Search Engines 201
Want to dive deep -- really deep -- into the technical literature about search engines? Here's a road map to some of the best web information retrieval resources available online.
Want to dive deep -- really deep -- into the technical literature about search engines? Here's a road map to some of the best web information retrieval resources available online.
Want to dive deep — really deep — into the technical literature about search engines? Here’s a road map to some of the best web information retrieval resources available online.
Longtime SearchDay readers know I’m an avowed technical literature junkie. I’m talking the heavy-duty, industrial strength type of stuff that’s typically buried in PDF or PostScript files on remote servers at academic institutions or in technical journals.
You can find a treasure trove of links to this type of information in the modestly titled Web IR & IE, a directory of web information retrieval and information extraction resources compiled by information scientist Einat Amitay.
The site is organized into sections. conferences and online proceedings has links to the major events where information scientists gather and share information.
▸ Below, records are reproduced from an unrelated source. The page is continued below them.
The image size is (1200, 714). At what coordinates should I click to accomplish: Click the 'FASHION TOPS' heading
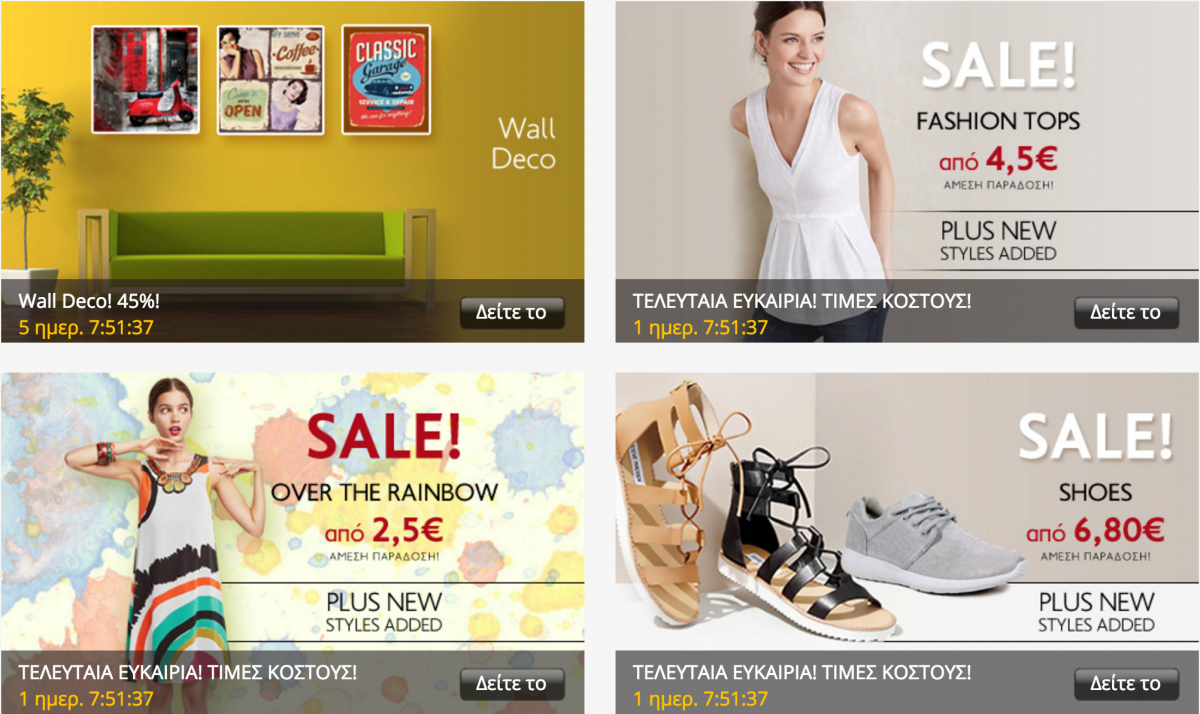click(998, 122)
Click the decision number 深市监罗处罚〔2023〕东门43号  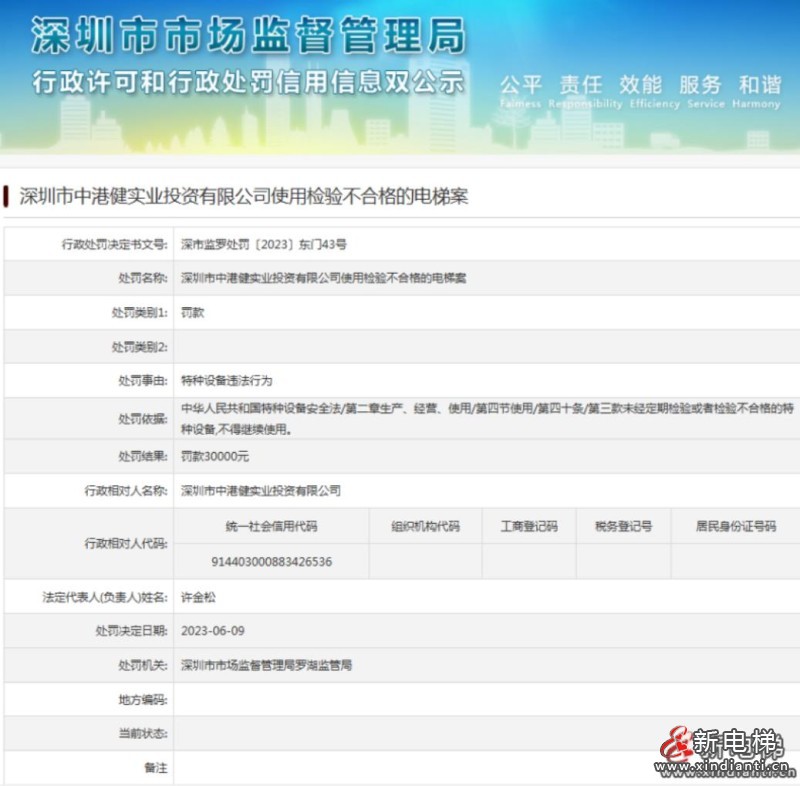263,244
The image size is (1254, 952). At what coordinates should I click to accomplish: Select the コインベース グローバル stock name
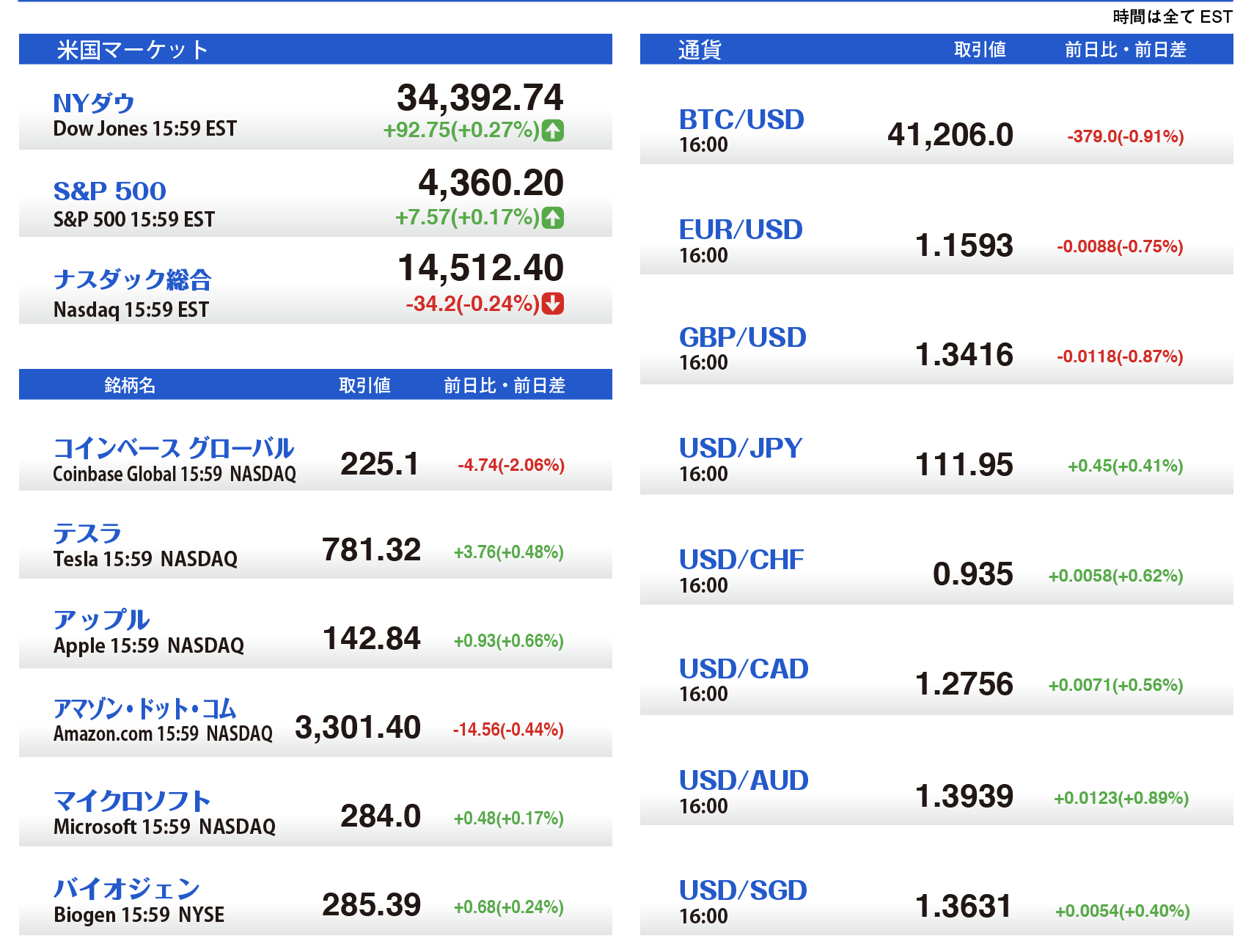[x=174, y=448]
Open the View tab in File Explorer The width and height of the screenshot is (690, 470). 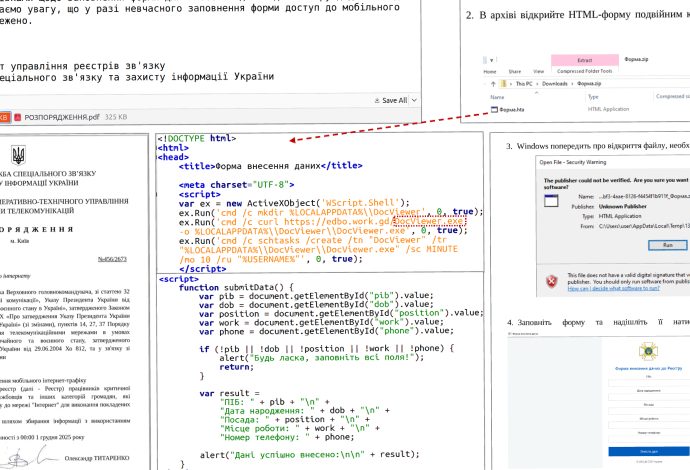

These gatherings are quite different than Search Engine Strategies shows.
Other section of the site provide links to influential people working in the field, working groups attempting to hammer out standards, and resources–tools to help you build your own search engine.
Want to communicate with the gurus? Links to mailing lists and newsgroups show you where to find the online watering holes.
My favorite sections of the site are selected publications, PhD/MSc related work, and books. Here you can find Jon Kleinberg’s groundbreaking “Authoritative Sources in a Hyperlinked Environment” paper that influenced Google and Teoma. Larry Page and Sergey Brin’s early description of Google, “The Anatomy of a Large-Scale Hypertextual Web Search Engine,” is also represented.
And the seminal work that influenced all three of the above authors is also here: Eugene Garfield’s 1955 (!!!) “Citation Indexes for Science: A New Dimension in Documentation through Association of Ideas,” a must read if you want to understand the genesis of what we today call link analysis on the world wide web.
And if you still haven’t had your fill, related sites points you elsewhere for more. I love Einat’s description of Search Engine Watch: “A commercial web site about search engine development and related news. It might be a bit “non academic” but this is the real world…”
If you’re relatively new to the technical literature about web information retrieval, start with the overview and resources I wrote about in Search Engines 101. Another good resource is covered in How Search Engines Make Sense of the Web.
NOTE: Article links often change. In case of a bad link, use the publication’s search facility, which most have, and search for the headline.